* _Input_
•••••

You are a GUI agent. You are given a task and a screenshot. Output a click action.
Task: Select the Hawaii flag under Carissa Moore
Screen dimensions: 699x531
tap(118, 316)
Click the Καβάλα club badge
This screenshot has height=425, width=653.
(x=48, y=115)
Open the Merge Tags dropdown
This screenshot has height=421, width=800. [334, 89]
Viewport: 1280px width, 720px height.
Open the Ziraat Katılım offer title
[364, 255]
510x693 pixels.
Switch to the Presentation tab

•••••

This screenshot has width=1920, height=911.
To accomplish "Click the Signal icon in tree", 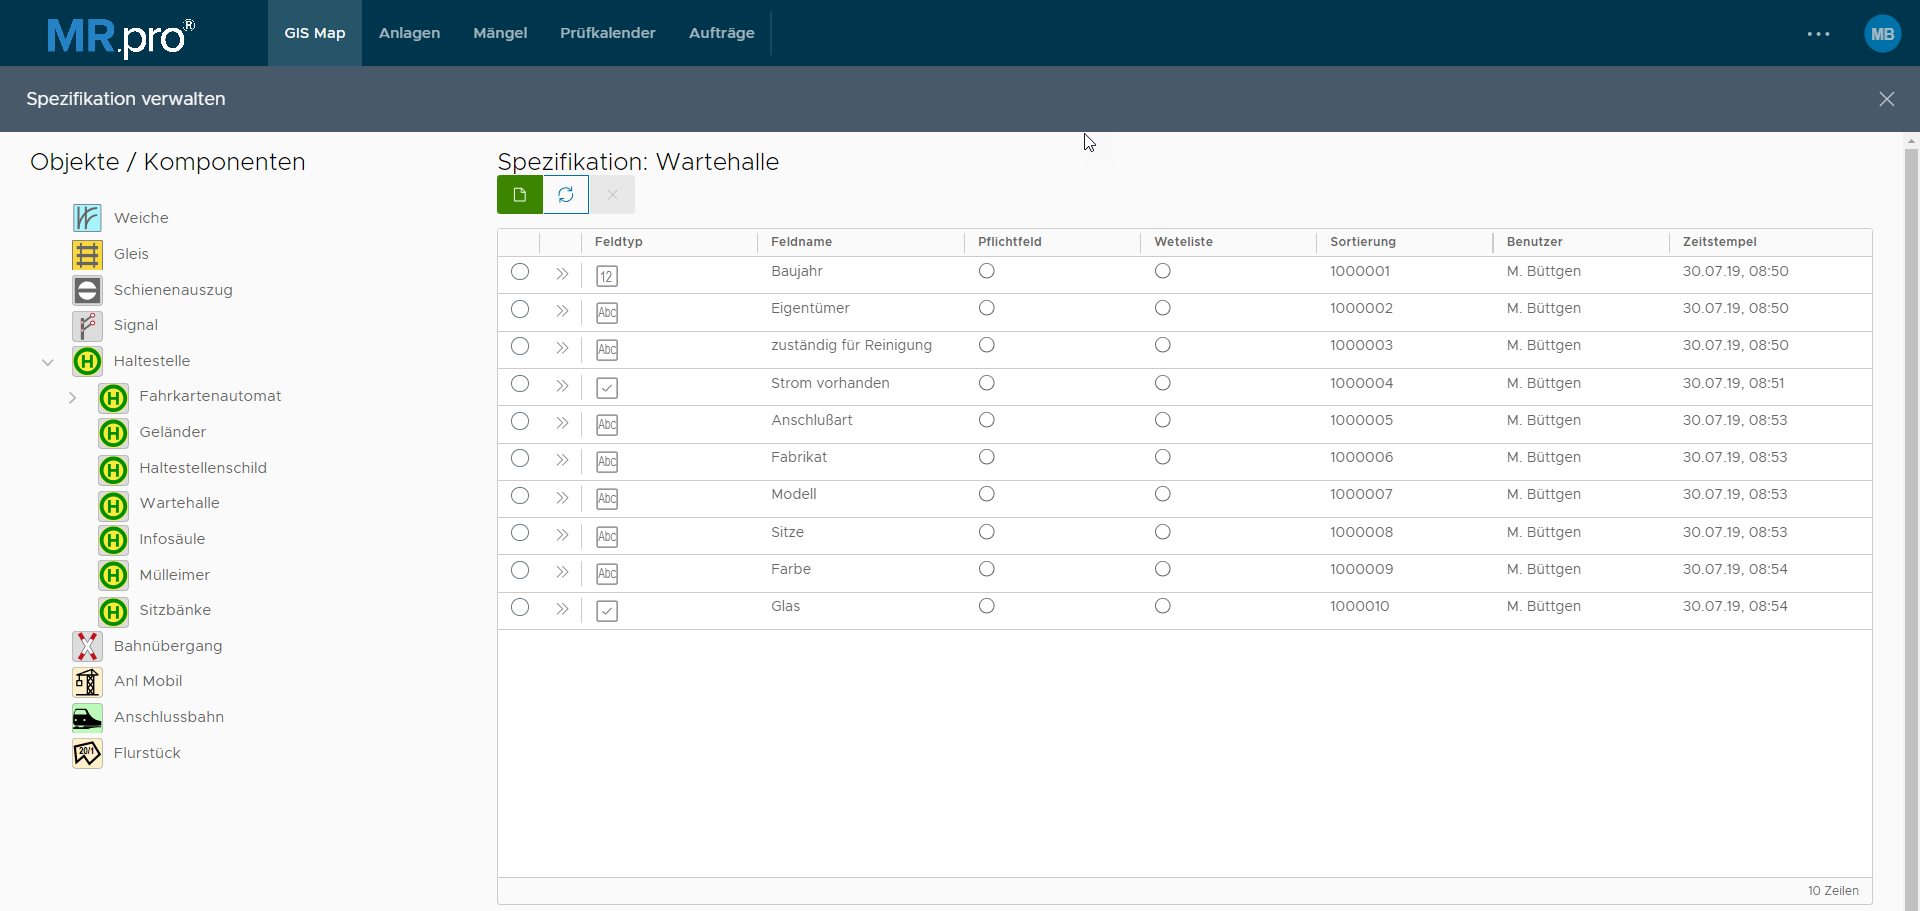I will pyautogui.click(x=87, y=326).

•••••

* _Exercise prompt_
Could you reproduce exactly the lines of the entries above, from the one with "Open the Merge Tags dropdown" through the one with "Switch to the Presentation tab", and nothing else?

* _Solution below_
Open the Merge Tags dropdown
This screenshot has height=421, width=800. [334, 89]
Viewport: 1280px width, 720px height.
Open the Ziraat Katılım offer title
[364, 255]
510x693 pixels.
Switch to the Presentation tab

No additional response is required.